I began to request shifts in The Unit whenever they were short-staffed, which was often. Even OB, which was my first love, took a backseat to all the excitement I found in critical care: the DKAs, the cardiac drips, the enormous gaping wounds, the sepsis. Ventilators were scary, so I rarely took those patients, but I was willing and eager to tackle other challenges, such as the patients on pressors. It was amazing to see what happened when the drips were titrated up or down; I'd start out with an unresponsive, grey-faced patient with a blood pressure of 40/20 and see him pink up and become alert within minutes as his pressure climbed back to normal levels.
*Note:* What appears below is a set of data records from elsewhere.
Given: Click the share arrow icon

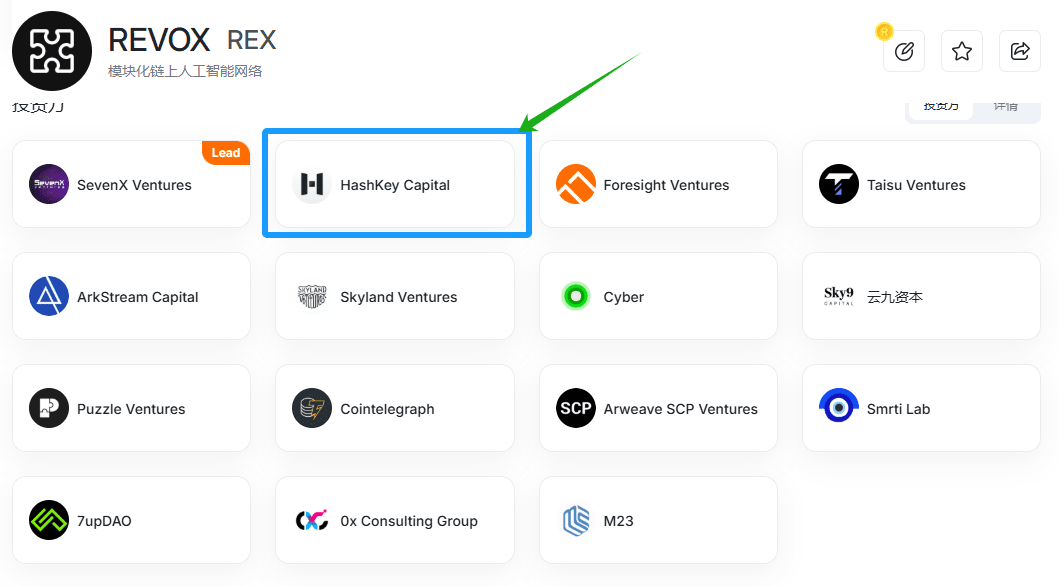Looking at the screenshot, I should point(1020,51).

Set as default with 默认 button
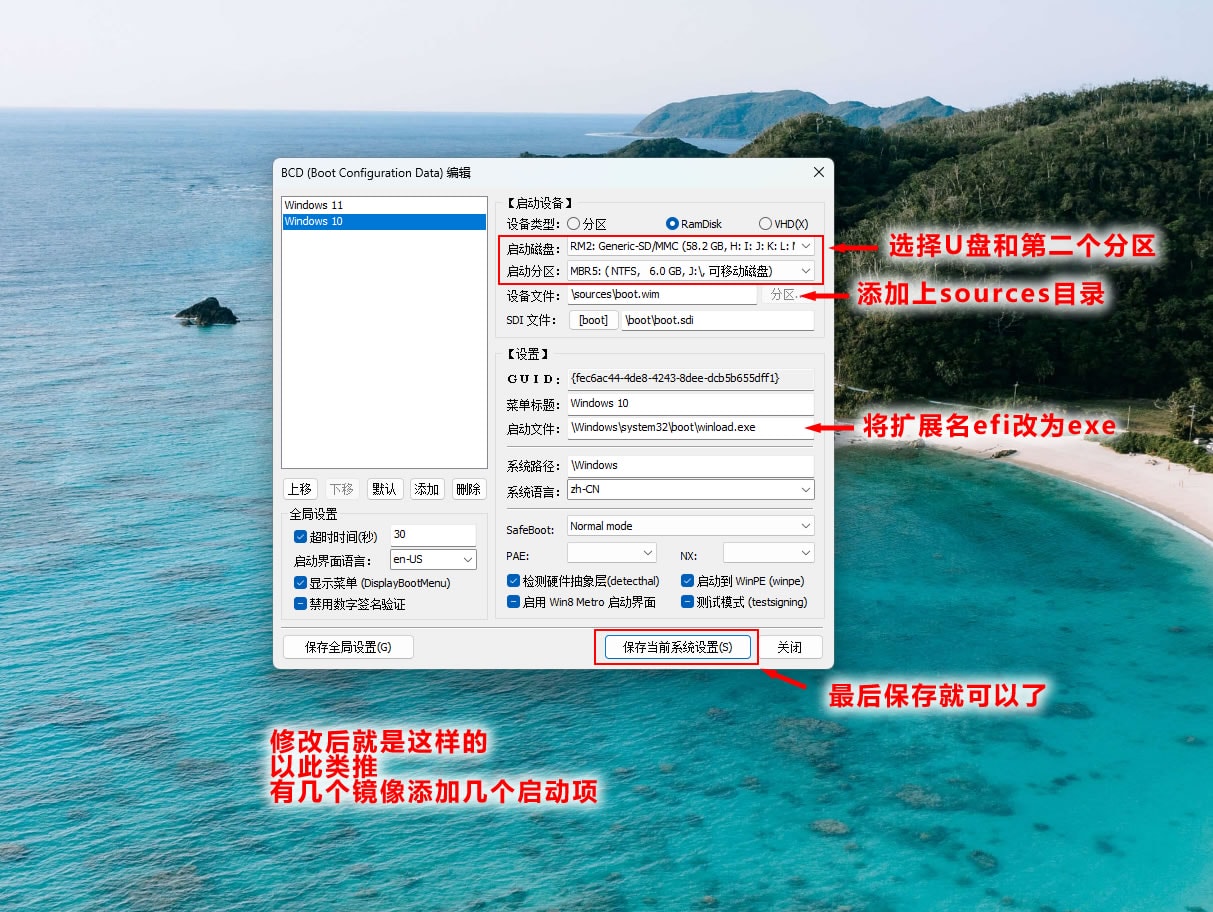(384, 489)
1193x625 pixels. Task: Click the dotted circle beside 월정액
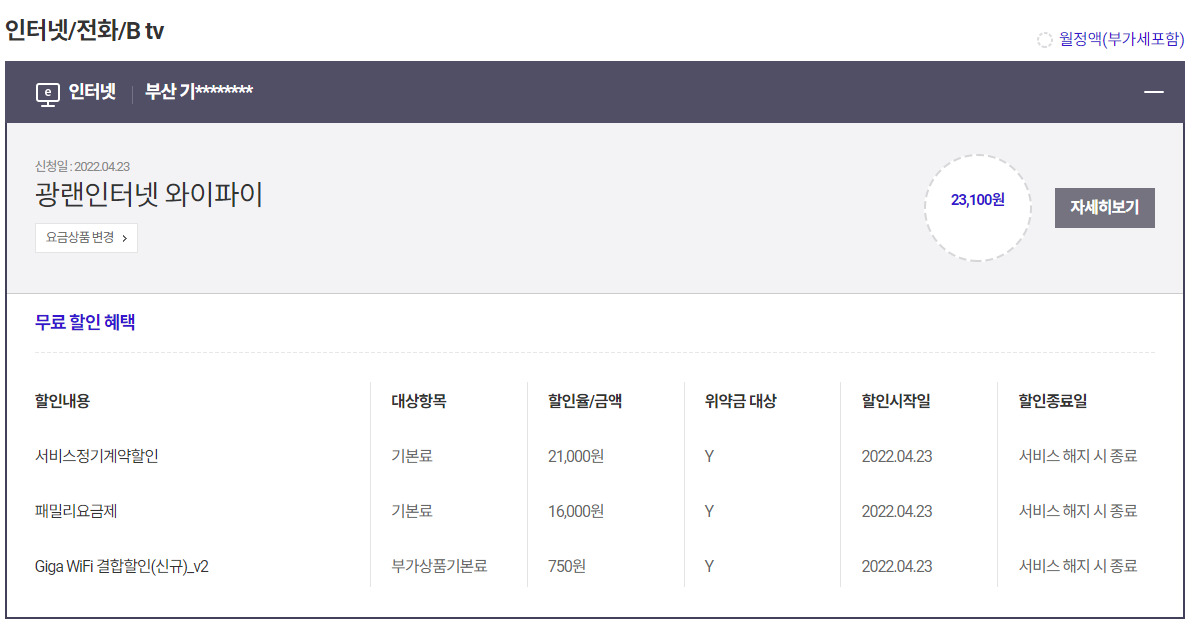[x=1045, y=40]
There were also patients who stayed in The Unit too long and began to experience "ICU psychosis". I remember in particular a woman who weighed somewhere in the neighborhood of 450 lbs. and whose surgical wound had dehisced to the point where she had an eight-inch gap between the edges of the wound, which stretched from her umbilicus to her pubic bone. She'd been in The Unit for weeks, and then one night she pulled out her central line and her Foley and began to scream hysterically. She thought we were demons, and fought us with surprising strength as we tried to cover the CVC insertion site and get her into four-points.

If there is anything more physically exhausting than wrestling with a morbidly obese patient in the throes of a psychotic episode, I'm not sure what it is. I was still tired and sore the next time I was sent to The Unit a couple of nights later. Sad to say, the aforementioned patient had gone septic and was in the process of actively dying, so she was placed on comfort care and passed away early the following morning as we were giving report.
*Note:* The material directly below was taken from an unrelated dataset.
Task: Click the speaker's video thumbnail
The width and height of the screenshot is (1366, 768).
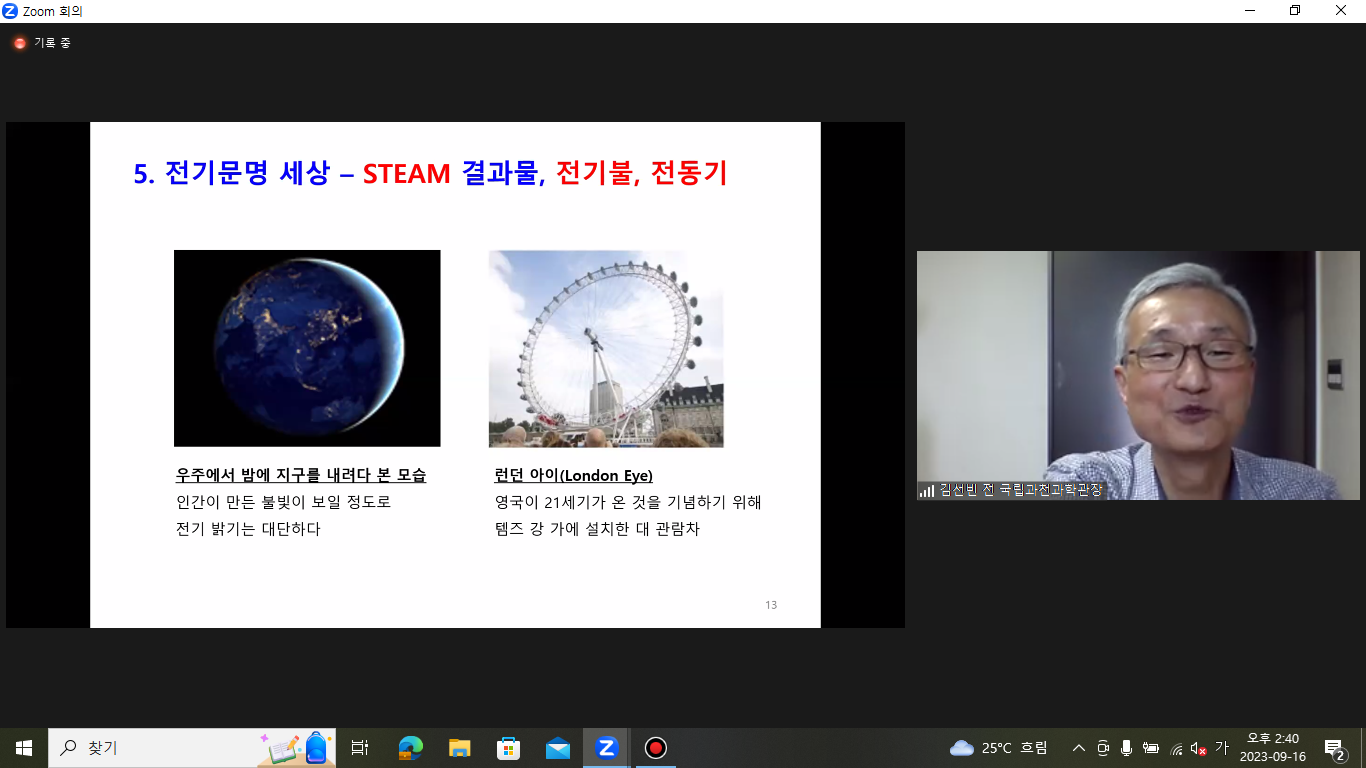Action: [1138, 375]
Then, there were the tragedies like "Bob", a middle-aged husband and father who had been brought in for complaints of chest pain. I was on Med/Surg admitting him after the ER had determined he was appropriate to be out on the floor with telemetry. What none of us knew was that he had the same congenital heart condition that had killed his father at age 46 and his older brother at age 38. This gentleman had just turned 40. As I helped him get settled in bed, his color began to change from pink and freckled, to pale, to grey.
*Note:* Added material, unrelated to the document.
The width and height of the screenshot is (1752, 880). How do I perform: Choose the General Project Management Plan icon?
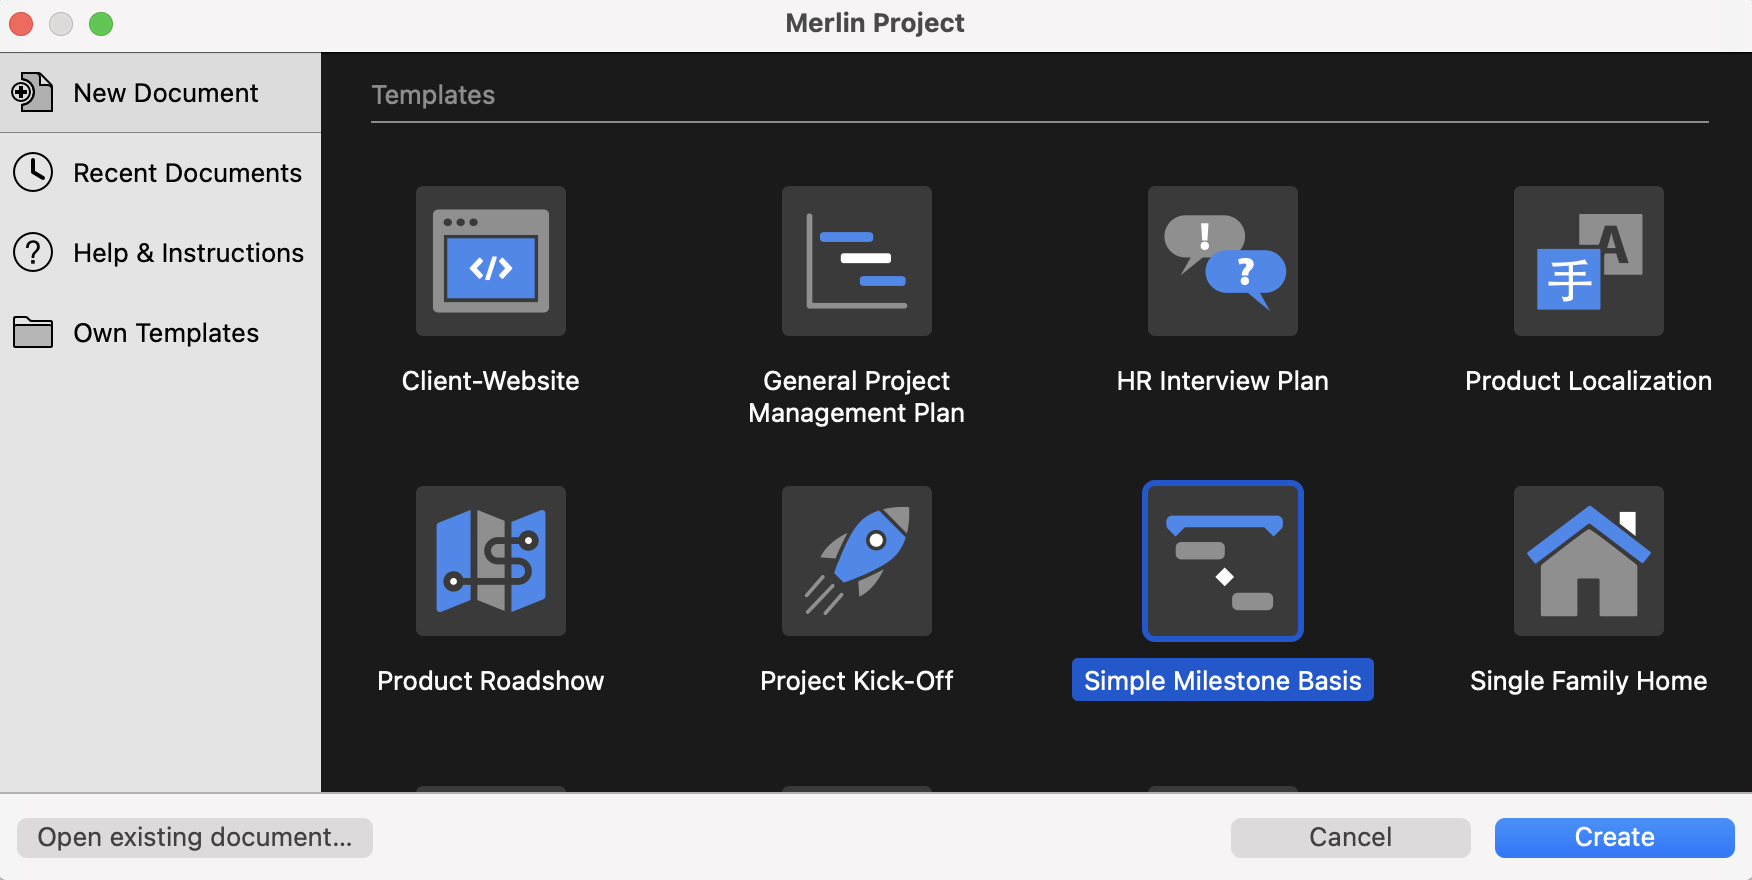[856, 261]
I called The Unit at pale; they arrived at grey, and by the time we got him down to The Unit he was purple and beginning to mottle. At that point I became his nurse and stayed throughout the code.....and what haunts me to this day was the look of terror in his eyes as he clutched at my hand and begged me not to let him die. But the battle was over before it had begun, and we all knew it, though we coded him for what seemed like a long time. His wife and two young daughters were in the waiting room as we worked on him, and I'll never forget hearing her scream when the doctor went out there to give her the bad news.

That was the awful part of working in The Unit. But critical care had become my passion, and that's the only regret I have about leaving the hospital---I still miss the adrenaline rush of trying to save a patient who's crashing, the rewards of seeing someone walk out of The Unit after barely surviving an MI, and the camaraderie between nurses and doctors who have borne the battle together.

amazing. I am going to start my path on becoming an RN in sep. but didnt kno what field to take. you just described exactly what i want to do. we need more nurses like you,and i can only hope . Hats off.

Specializes in Alzheimer's, Geriatrics, Chem. Dep..

Wow, Viva, that last bit about Bob's wife got me. THANK YOU for the article ? Really enjoyed it and well-written as always!

I started out in critical care and thought I'd do it for the rest of my life, but 20 years later life sorta got in the way. Thanks for the memories. I just loved that stuff. Gimme an open chest or a good roaring septic shock or a GSW to the head donor anytime...if I can be in my twenties again. No? Well, then, I can dream.

Specializes in Peds Medical Floor.

Wow....like some previous posters said I too have only ever wanted to be a L&D or MB nurse, but after reading this article I want to try ICU lol.

These postings have gotten me psyched. I know I want my path to lead to CRNA and Critical Care experience is a must, but I dont think I would mind just doing ICU as an RN, MSN educator.